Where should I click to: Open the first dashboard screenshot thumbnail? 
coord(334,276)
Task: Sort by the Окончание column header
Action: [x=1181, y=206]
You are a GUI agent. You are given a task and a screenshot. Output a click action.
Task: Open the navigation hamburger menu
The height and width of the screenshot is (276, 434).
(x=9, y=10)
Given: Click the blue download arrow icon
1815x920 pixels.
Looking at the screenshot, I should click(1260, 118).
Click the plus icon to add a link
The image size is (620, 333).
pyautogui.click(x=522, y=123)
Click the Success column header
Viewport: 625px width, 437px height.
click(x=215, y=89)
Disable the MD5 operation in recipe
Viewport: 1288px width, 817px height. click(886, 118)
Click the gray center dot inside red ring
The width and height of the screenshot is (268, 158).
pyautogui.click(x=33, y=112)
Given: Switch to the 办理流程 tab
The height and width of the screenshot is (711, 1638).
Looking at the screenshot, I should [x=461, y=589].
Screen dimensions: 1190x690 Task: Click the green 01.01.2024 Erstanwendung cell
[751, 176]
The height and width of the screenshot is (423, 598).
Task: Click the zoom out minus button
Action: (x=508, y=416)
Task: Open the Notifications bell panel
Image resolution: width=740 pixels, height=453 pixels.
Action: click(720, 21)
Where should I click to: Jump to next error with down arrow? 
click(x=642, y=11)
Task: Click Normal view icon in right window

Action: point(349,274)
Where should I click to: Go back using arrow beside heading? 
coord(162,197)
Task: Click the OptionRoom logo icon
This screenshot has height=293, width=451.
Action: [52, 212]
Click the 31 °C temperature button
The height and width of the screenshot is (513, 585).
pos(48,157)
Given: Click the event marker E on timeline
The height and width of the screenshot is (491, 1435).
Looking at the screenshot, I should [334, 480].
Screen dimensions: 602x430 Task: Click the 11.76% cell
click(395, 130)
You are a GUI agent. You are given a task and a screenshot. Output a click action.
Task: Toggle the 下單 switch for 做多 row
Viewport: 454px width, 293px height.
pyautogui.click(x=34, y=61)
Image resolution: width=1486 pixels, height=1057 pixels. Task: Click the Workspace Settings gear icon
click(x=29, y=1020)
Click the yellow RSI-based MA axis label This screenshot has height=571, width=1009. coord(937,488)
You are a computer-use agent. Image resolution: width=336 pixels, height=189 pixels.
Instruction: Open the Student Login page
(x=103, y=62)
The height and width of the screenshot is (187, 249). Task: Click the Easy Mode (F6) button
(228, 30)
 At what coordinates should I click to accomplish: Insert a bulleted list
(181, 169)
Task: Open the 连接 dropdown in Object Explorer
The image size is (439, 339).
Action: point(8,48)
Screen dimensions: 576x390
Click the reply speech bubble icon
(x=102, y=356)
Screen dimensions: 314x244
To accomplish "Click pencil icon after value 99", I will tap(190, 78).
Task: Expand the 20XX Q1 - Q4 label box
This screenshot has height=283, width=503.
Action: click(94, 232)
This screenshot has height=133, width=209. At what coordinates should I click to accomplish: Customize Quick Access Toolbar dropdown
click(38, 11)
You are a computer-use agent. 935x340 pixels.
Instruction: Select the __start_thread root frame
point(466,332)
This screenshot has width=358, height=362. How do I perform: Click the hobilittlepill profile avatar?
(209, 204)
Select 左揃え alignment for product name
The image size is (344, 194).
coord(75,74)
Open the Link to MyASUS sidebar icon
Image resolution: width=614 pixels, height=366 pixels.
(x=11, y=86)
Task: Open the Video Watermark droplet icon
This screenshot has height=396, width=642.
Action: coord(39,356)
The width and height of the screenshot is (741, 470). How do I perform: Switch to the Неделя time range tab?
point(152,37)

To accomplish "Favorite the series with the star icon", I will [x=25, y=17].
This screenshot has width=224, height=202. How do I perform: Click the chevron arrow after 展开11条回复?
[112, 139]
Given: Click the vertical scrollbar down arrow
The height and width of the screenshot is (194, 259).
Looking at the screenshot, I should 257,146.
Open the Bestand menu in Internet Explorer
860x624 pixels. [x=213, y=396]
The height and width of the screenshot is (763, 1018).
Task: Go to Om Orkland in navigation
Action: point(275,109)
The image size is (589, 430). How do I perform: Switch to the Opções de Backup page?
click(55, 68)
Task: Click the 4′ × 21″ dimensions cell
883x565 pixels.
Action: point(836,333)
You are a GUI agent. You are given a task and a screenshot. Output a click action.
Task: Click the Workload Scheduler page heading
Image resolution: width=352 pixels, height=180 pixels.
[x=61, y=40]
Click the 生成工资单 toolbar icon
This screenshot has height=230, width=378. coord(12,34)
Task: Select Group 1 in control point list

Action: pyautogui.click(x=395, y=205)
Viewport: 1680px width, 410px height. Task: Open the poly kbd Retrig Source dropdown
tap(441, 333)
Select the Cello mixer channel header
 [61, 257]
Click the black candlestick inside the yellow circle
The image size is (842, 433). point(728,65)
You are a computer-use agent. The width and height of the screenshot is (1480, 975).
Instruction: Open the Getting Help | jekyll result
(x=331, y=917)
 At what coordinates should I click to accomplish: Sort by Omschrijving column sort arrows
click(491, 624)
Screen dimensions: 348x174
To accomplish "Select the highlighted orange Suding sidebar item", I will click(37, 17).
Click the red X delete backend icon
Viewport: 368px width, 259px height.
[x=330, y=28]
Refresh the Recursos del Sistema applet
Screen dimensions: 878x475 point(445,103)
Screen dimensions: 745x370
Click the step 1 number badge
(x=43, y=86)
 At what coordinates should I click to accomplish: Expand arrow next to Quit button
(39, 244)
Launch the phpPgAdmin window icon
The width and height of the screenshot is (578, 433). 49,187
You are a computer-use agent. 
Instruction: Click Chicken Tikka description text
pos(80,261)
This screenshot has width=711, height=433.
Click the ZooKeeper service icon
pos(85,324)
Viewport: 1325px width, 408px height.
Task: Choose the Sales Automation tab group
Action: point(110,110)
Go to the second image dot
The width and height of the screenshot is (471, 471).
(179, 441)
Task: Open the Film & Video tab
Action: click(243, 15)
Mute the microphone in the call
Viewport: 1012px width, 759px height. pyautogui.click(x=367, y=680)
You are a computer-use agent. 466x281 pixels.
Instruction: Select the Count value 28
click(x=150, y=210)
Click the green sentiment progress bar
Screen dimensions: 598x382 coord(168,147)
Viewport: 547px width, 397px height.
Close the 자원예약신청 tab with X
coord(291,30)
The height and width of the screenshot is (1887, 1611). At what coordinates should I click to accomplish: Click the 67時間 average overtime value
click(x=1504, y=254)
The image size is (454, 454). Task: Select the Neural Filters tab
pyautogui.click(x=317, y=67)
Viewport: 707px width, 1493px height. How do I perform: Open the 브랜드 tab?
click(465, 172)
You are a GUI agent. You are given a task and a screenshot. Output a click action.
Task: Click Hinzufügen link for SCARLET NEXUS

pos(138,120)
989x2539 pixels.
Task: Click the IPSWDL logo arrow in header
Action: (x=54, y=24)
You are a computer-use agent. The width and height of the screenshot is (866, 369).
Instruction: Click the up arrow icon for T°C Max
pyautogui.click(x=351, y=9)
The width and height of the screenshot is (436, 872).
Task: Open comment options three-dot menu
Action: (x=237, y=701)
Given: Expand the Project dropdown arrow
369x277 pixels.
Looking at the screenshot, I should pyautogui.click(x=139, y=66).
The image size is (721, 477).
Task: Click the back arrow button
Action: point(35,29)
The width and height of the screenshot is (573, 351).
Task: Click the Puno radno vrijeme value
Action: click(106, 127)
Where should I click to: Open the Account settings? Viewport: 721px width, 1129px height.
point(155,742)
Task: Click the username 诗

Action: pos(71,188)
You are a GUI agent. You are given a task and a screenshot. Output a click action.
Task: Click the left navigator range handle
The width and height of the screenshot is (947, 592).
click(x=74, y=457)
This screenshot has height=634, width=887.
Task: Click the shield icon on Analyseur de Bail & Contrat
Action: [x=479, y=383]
------------------------------------------------
■ EXERCISE REQUIREMENTS ■
From the entries above, collect every line with the string "computer" in it.

■ RESULT OF THIS TASK ■
You are a computer-use agent. Image resolution: width=336 pixels, height=189 pixels.
You are a computer-use agent. 935x340 pixels.
You are a computer-use agent. The width and height of the screenshot is (1480, 975).
You are a computer-use agent. 
You are a computer-use agent. 466x281 pixels.
You are a computer-use agent. The width and height of the screenshot is (866, 369).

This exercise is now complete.